§ Word and item position data:
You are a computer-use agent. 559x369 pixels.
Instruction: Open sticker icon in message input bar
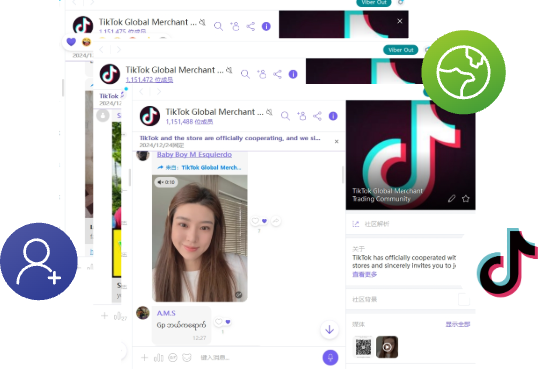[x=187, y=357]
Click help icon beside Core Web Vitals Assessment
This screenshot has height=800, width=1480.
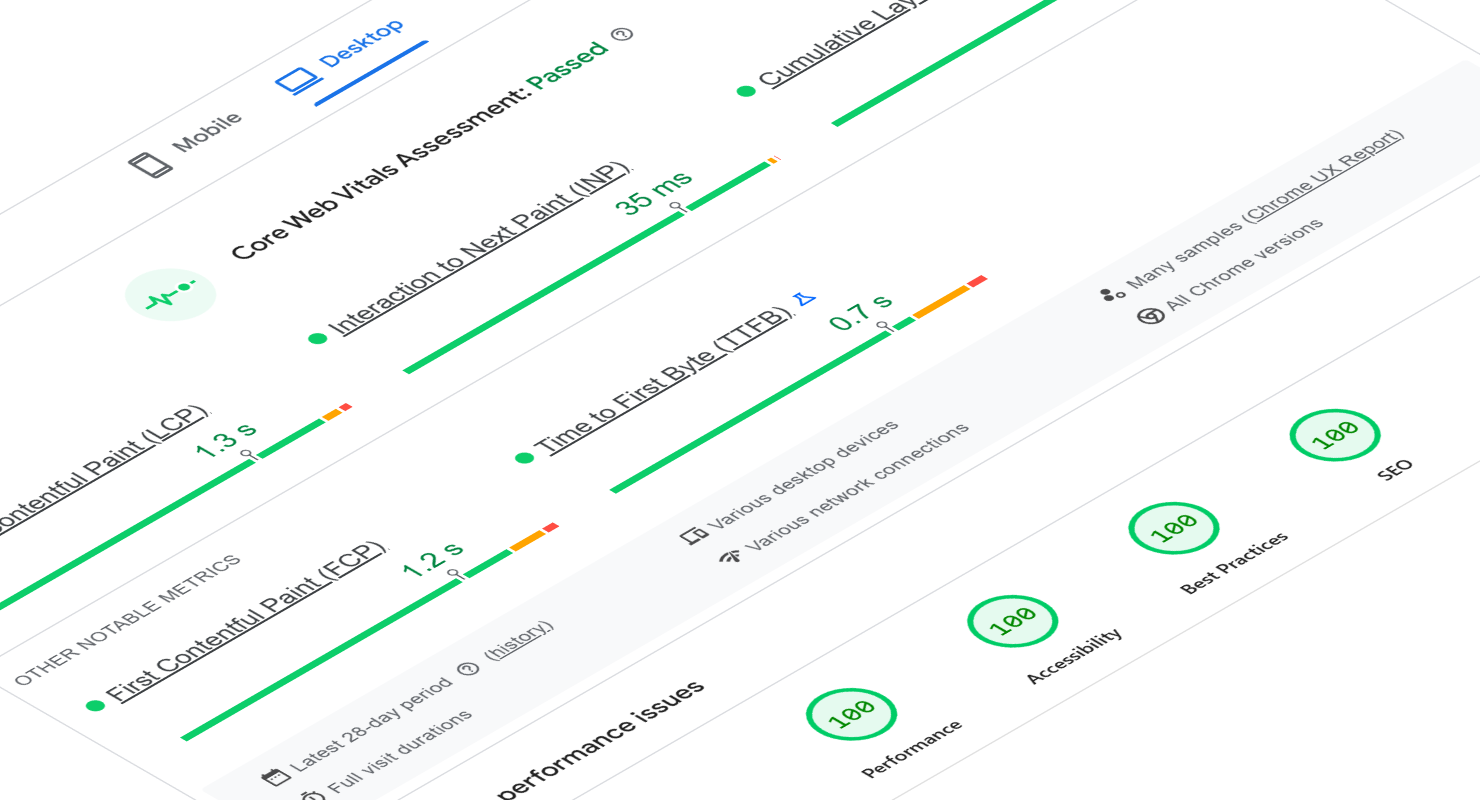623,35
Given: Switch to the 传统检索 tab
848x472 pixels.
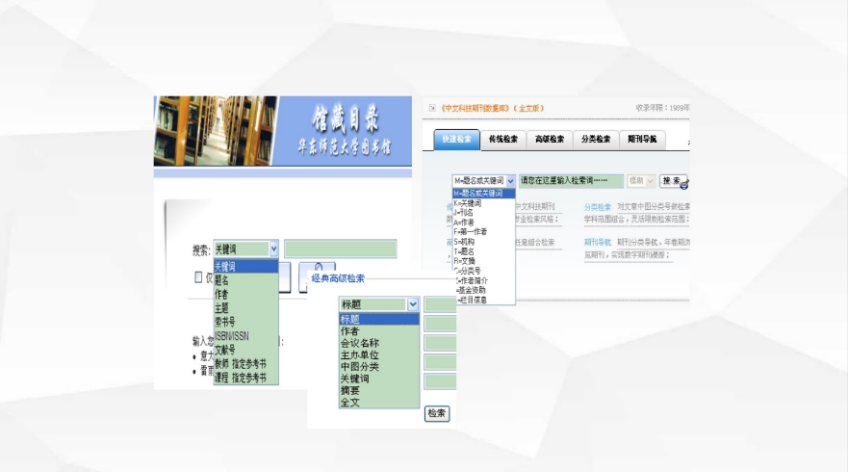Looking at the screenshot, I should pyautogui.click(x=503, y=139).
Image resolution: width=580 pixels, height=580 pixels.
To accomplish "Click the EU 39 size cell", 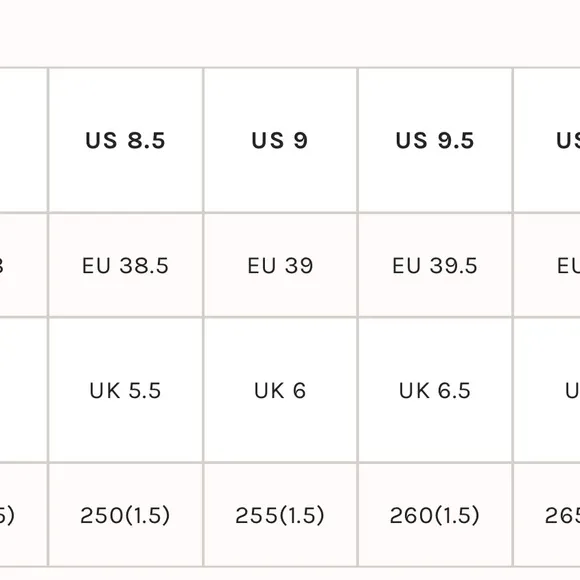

§ GIVEN PROBLEM: Copy the records word for word, starting at the line containing "Click help icon" and ending with the last line of the records. Leave the pictures out of your copy.

§ WORKED ANSWER:
Click help icon beside Core Web Vitals Assessment
This screenshot has height=800, width=1480.
623,35
Given: Switch to the 传统检索 tab
848x472 pixels.
Looking at the screenshot, I should pyautogui.click(x=503, y=139).
Image resolution: width=580 pixels, height=580 pixels.
To accomplish "Click the EU 39 size cell", 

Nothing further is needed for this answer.